>> START Passage

Youakim et al. [37] evaluated the long-term prestress losses in prestressed concrete structures according to the principles of strain coordination and force balance. Kottari et al. [16] further improved the calculation method of prestress loss proposed by AASHTO-LRFD code and investigated the sensitivity of parameters, such as concrete age, the relative humidity, the number of steel, and concrete strength. In order to ensure the effective transfer of steel strand prestress, the effective bonding between steel strand and concrete interface is very important. When the PC beams are in a corrosive environment, the steel strands in the concrete will gradually corrode [17, 18, 20, 29, 41].

Corrosive cracking reduces the bond properties of the strands, adversely affects the transfer of effective prestress in the structure, and ultimately degrades the structural properties [3, 14, 19, 30, 38, 40]. Compared with other concrete structures, prestress transfer is quite important for PC structures. Corrosion cracking reduces the bond stress of the strand, which adversely affects the transfer length. The researchers conducted an experimental study on the bonding behavior of corroded prestressed strands. The results show that the bond stress first increases to a certain degree and then decreases with the increase of corrosion degree [7, 21, 22, 34, 35].

In this chapter, an analytical model is presented to evaluate the prestress loss in the corroded structure, which takes into account the coupling effects of concrete cracking and bond degradation. Then, an analytical model is proposed to predict the transfer length of PC beams by combining the coupled effects of Hoyer effect and corrosion-induced cracks.

6.2 Calculation of Corrosion-Induced Expansive Pressure

Corrosion of steel strands can cause cracking of the concrete structure and reduce the bond strength between the concrete and the steel strands, resulting in a prestress loss of the steel strands. It is important to consider the effects of concrete cracking and bond degradation in the prestress loss assessment.

When the tensile stress in the circumferential direction caused by corrosion expansion is large than the tensile strength of concrete, concrete is assumed to crack. The concrete cracking situation caused by the corrosion is shown in Fig. 6.1. Seven-wire strands are commonly used as prestressed tendon in PC structures. When the strand is corroded in an adverse environment, the corrosion first starts from the outside of the strand, as illustrated in Fig. 6.1. After the steel strand is corroded, the corrosion loss ρ can be denoted as

$$\rho = 6\Delta A/A_{p} ,$$

(6.1)

Fig. 6.1

Steel strand corrosion concrete cracking

where \(\Delta A\) is the area loss of single wire, \(\Delta A = \frac{2}{3}\pi \left( {R_{0}^{2} - R_{\rho }^{2} } \right)\), \(A_{p}\) is the cross-sectional area of the corroded strand, \(R_{o}\) is the radiuses of wire before corrosion, \(R_{\rho } {\text{is }}\) after corrosion.

>> END Passage
>> START Dataset content

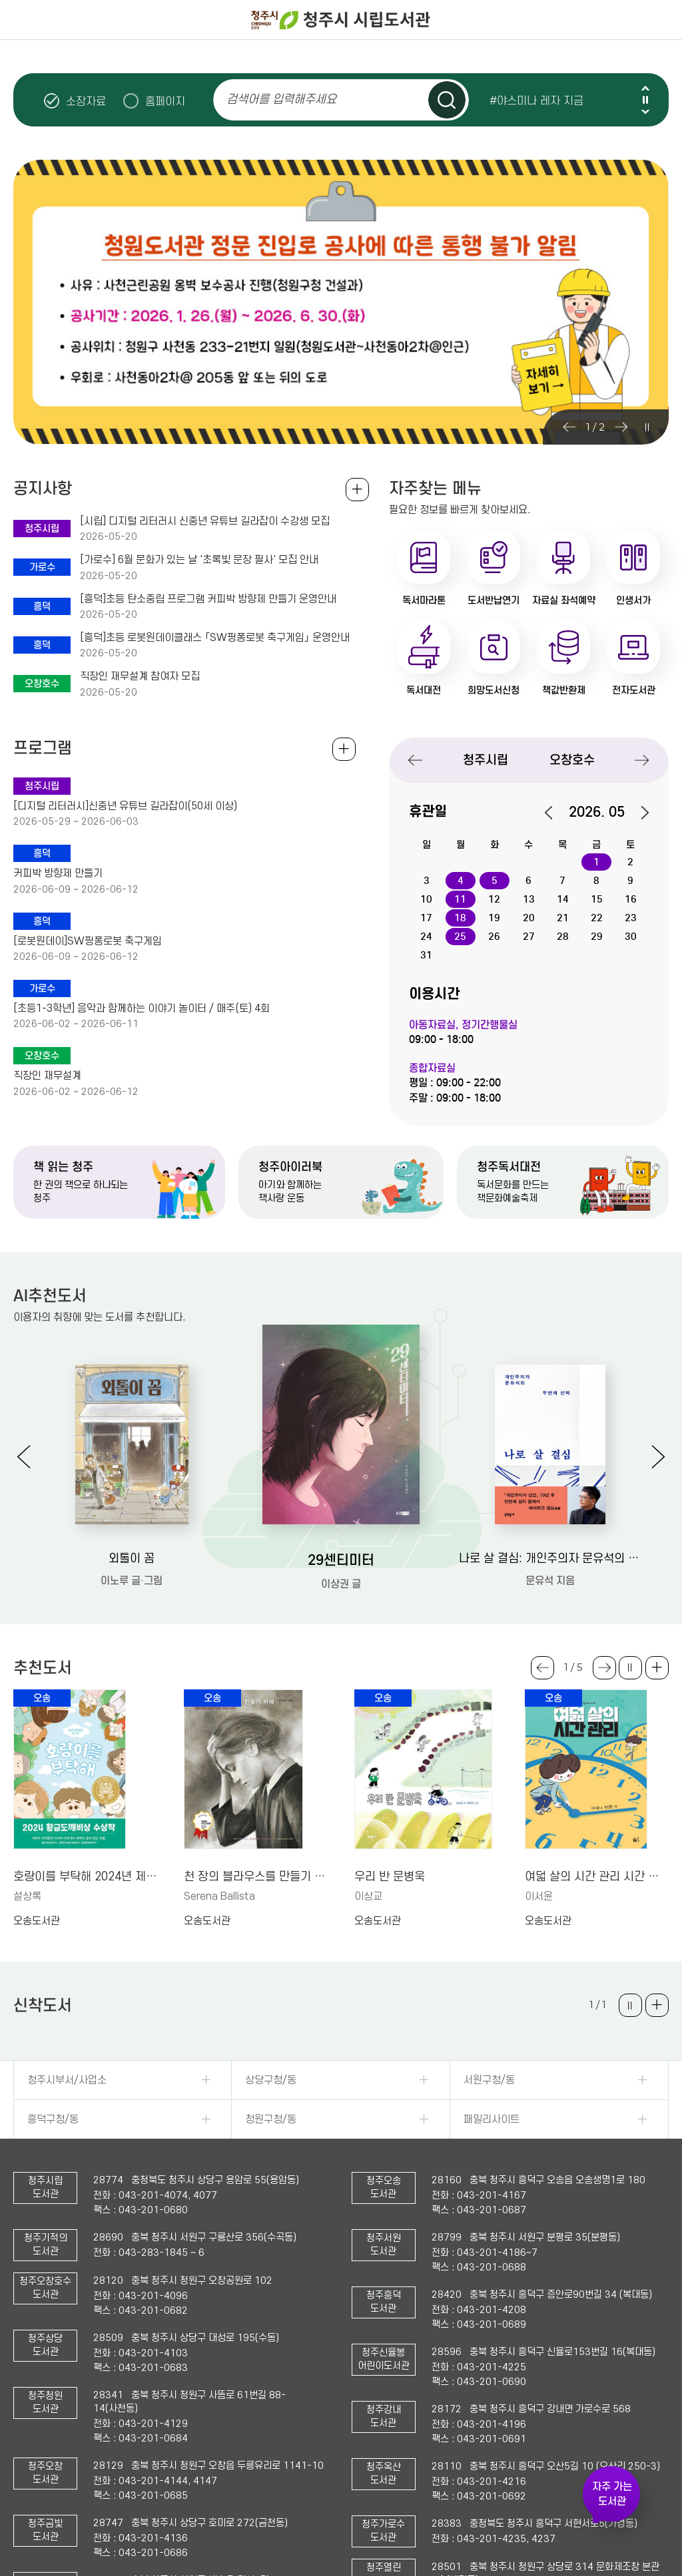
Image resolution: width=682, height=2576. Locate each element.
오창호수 (572, 759)
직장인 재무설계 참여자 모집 (140, 676)
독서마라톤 (424, 600)
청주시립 (485, 759)
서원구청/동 (489, 2080)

>> END Dataset content

Short task 1:
According to the passage on corroded prestressed strands, what kind of strand is commonly used as the prestressed tendon in PC structures?
Short task 2:
Copy out every line of the records word for word, omitting the picture.
The passage and the records were drawn from separate, unrelated sources.

Right answer 1:
Seven-wire strands.

Right answer 2:
Image resolution: width=682, height=2576. Locate each element.
오창호수 (572, 759)
직장인 재무설계 참여자 모집 (140, 676)
독서마라톤 (424, 600)
청주시립 (485, 759)
서원구청/동 (489, 2080)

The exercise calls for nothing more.